(Reuters) – Russia has protested to Azerbaijan over comments it made about weekend regional elections in areas of Ukraine claimed by Moscow, Foreign Ministry spokeswoman Maria Zakharova said on Wednesday.
She also accused Armenia of making “unacceptable and harmful” statements that were damaging to the prospects for a peace settlement between Armenia and Azerbaijan over the breakaway territory of Nagorno-Karabakh.
Zakharova’s comments reflected a sharp worsening of Russia’s relations with both countries, which have fought two wars in the three decades since the collapse of the Soviet Union.
Distracted by the war in Ukraine, Moscow is struggling to maintain its position as the leading power and security guarantor in the region.
At the weekend, Azerbaijan released a statement on what it called “sham ‘elections’ in certain territories of Ukraine” – a reference to votes that Russia was holding in four partly occupied regions of Ukraine that it claimed as its own after invading its neighbour last year.

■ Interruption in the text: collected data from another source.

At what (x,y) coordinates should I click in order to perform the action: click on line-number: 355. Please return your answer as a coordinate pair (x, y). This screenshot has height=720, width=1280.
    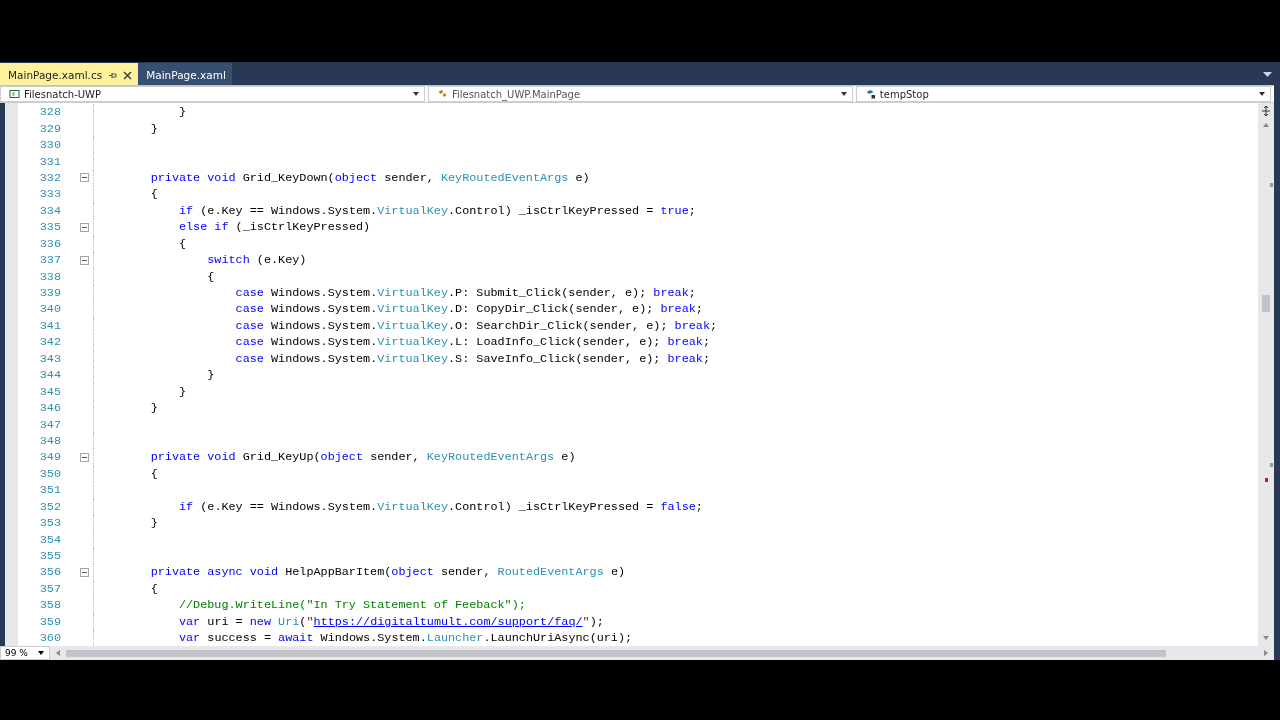
    Looking at the image, I should click on (50, 556).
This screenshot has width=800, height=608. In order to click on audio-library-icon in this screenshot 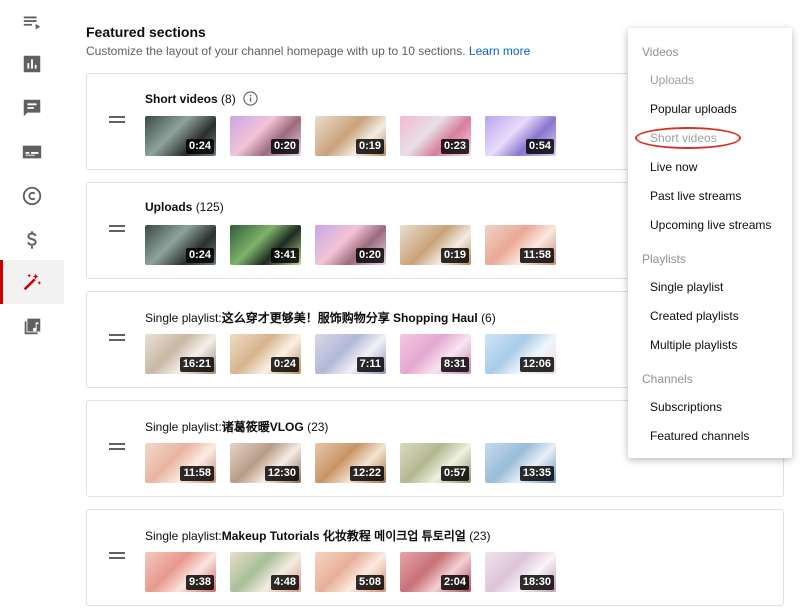, I will do `click(32, 326)`.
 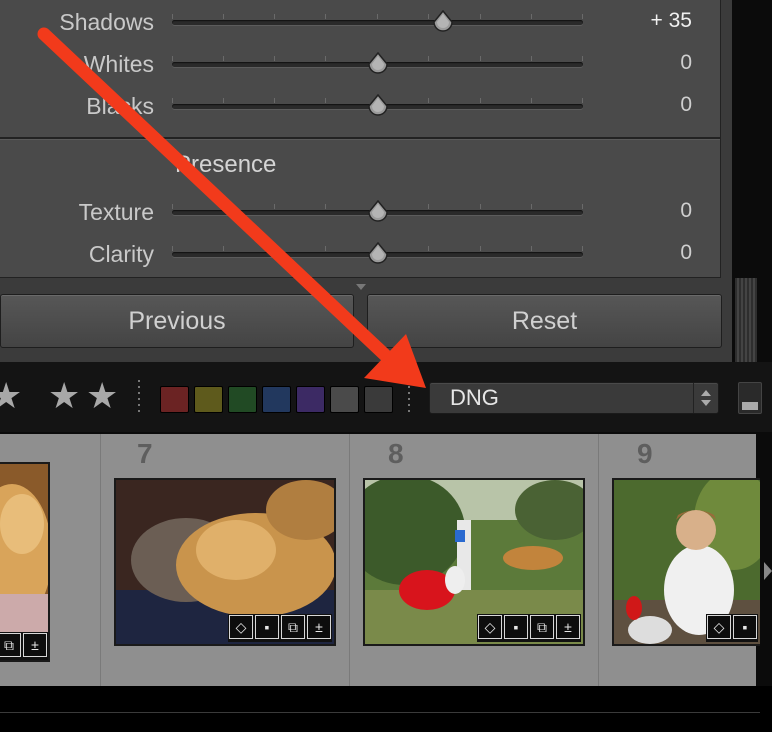 What do you see at coordinates (120, 106) in the screenshot?
I see `slider-label: Blacks` at bounding box center [120, 106].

The Azerbaijani statement said the Russian vote was taking place in areas internationally recognised as part of Ukraine and was therefore legally void.
Zakharova told reporters that Russia had lodged a diplomatic protest because the comments were “unacceptable to us and do not correspond to the allied nature of relations between our countries”.

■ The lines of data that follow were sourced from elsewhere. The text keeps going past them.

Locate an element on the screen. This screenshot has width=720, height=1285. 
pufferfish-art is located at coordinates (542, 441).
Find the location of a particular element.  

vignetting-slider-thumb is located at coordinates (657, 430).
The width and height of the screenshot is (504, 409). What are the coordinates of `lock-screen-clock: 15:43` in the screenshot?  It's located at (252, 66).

“We proceed from the fact that Baku should treat the territorial integrity of our country with the same respect that Baku expects from us, when it comes to the territorial integrity of Azerbaijan,” she added.
Tensions between Armenia and Azerbaijan have risen in the past week, with each side accusing the other of building up troop concentrations near their borders.
Armenia has accused Russia, which has maintained a peacekeeping force in the region since the last war in 2020, of failing to protect it against what it calls Azerbaijani aggression.
Zakharova said Armenia’s recent statements had an “unfriendly character” and were damaging to the peace process over Nagorno-Karabakh.
The territory is internationally recognised as part of Azerbaijan but is mostly populated by ethnic Armenians who broke away from Baku in a war in the 1990s.